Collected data

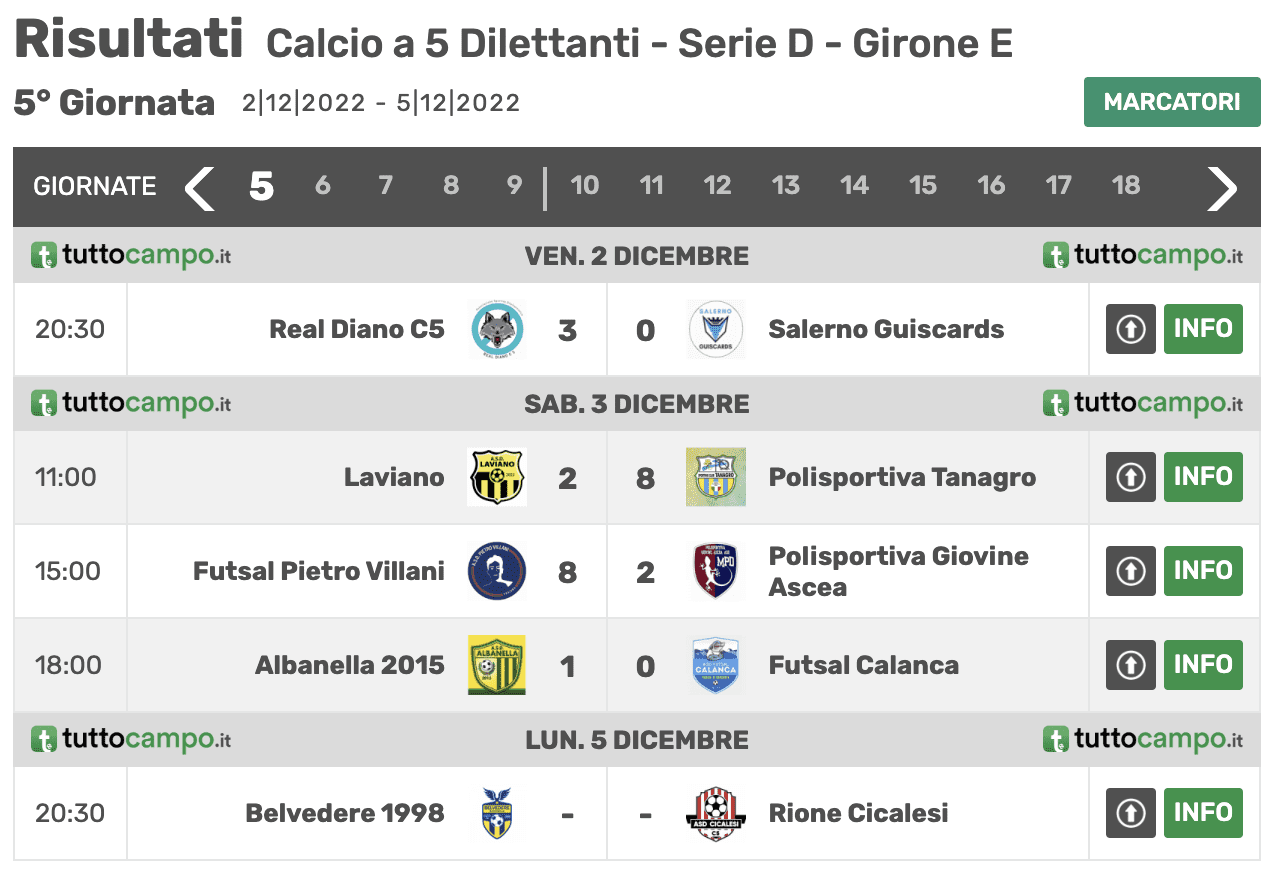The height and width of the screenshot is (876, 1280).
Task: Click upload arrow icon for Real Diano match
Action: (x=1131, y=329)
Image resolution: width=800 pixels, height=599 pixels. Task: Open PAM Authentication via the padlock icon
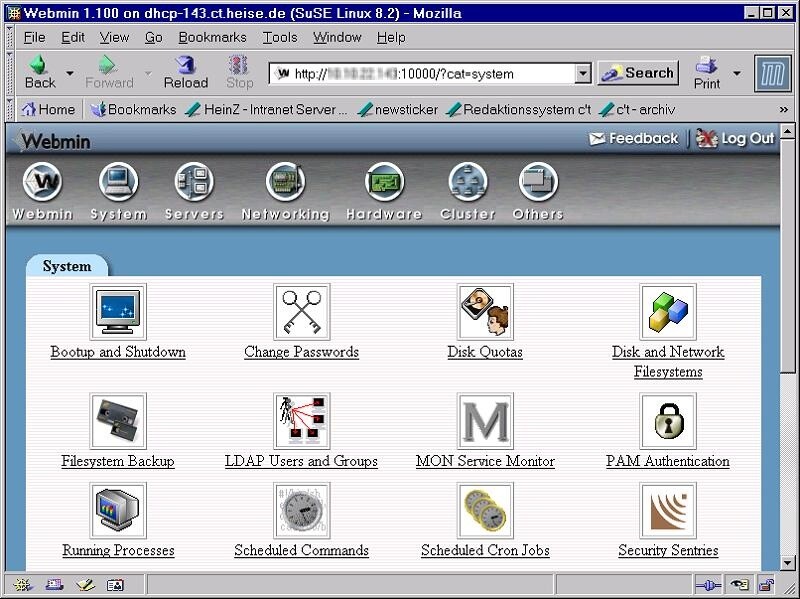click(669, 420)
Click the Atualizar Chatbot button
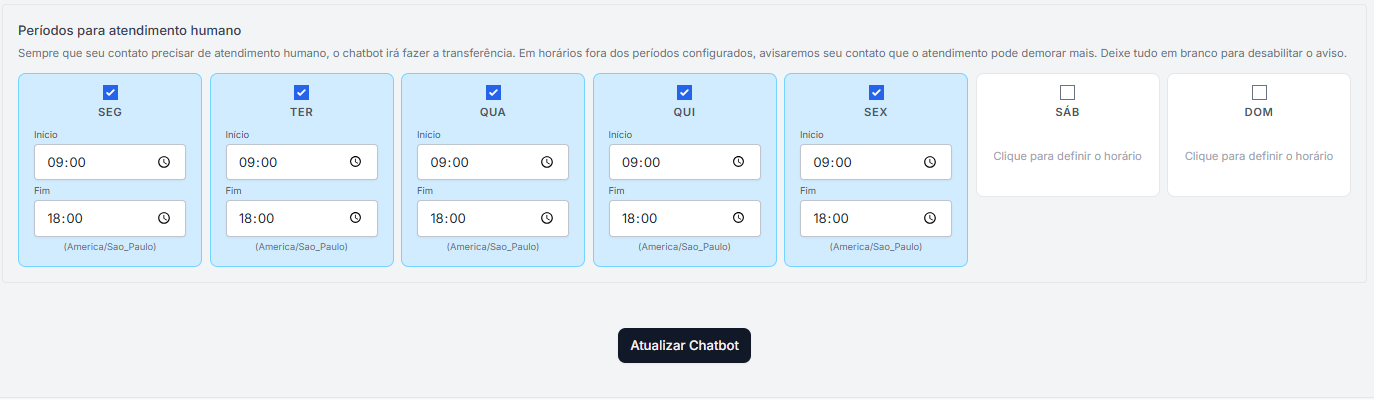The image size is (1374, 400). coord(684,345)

EXERCISE GOAL
Copy out exactly the lines that begin at the line with "Image resolution: width=800" and end at the final line of the entries above. Leave out the pictures.

RESULT
Image resolution: width=800 pixels, height=599 pixels. Task: Open PAM Authentication via the padlock icon
click(669, 420)
Click the Atualizar Chatbot button
The image size is (1374, 400). coord(684,345)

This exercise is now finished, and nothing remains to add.